▸ Extracted text:
#####
Why determinant of a 2 by 2 matrix is the area of a parallelogram?
Spend a little time with this figure due to Solomon W. Golomb and enlightenment is not far off:
(Appeared in Mathematics Magazine, March 1985.)
I know I'm extremely late with my answer, but there's a pretty straightforward geometrical approach to explaining it. I'm surprised no one has mentioned it. It does have a shortcoming though - it does not explain why area flips the sign, because there's no such thing as negative area in geometry, just like you can't have a negative amount of apples(unless you are economics major).
It's basically:
Parallelogram = Rectangle - Extra Stuff.
If you simplify $(c+a)(b+d)-2ad-cd-ab$ you will get $ad-bc$.
#####
▸ Dataset section:
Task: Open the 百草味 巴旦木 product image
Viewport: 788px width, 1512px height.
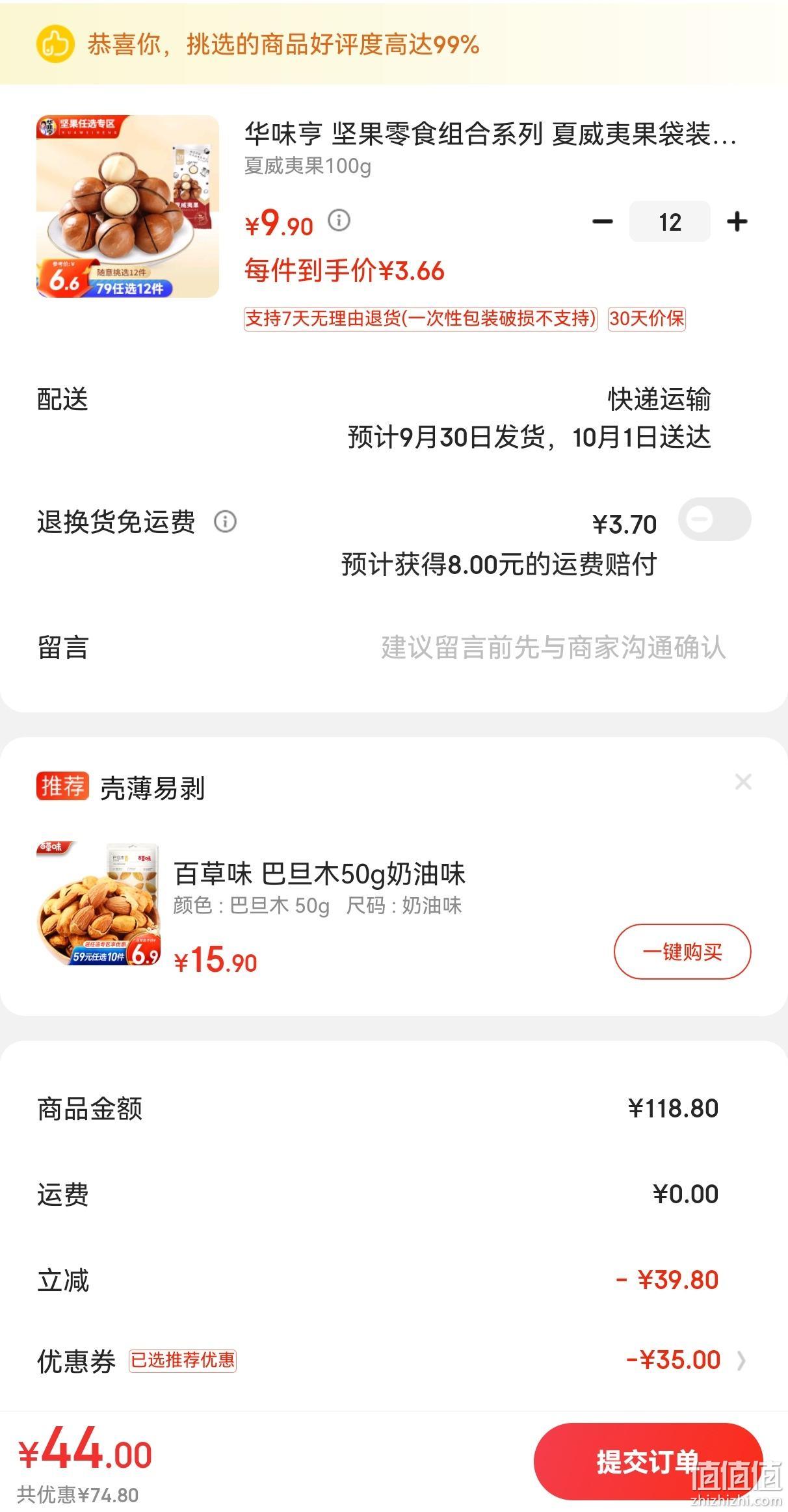Action: 99,904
#####
▸ Exercises to complete:
1. According to the determinant discussion, where and when did Solomon W. Golomb's figure appear?
2. Reproduce the determinant discussion word for word, everything from "Spend a little" down to "- Extra Stuff.".
The material stands apart from the determinant discussion.

▸ Solutions to each task:
1. It appeared in Mathematics Magazine in March 1985.

2.
Spend a little time with this figure due to Solomon W. Golomb and enlightenment is not far off:
(Appeared in Mathematics Magazine, March 1985.)
I know I'm extremely late with my answer, but there's a pretty straightforward geometrical approach to explaining it. I'm surprised no one has mentioned it. It does have a shortcoming though - it does not explain why area flips the sign, because there's no such thing as negative area in geometry, just like you can't have a negative amount of apples(unless you are economics major).
It's basically:
Parallelogram = Rectangle - Extra Stuff.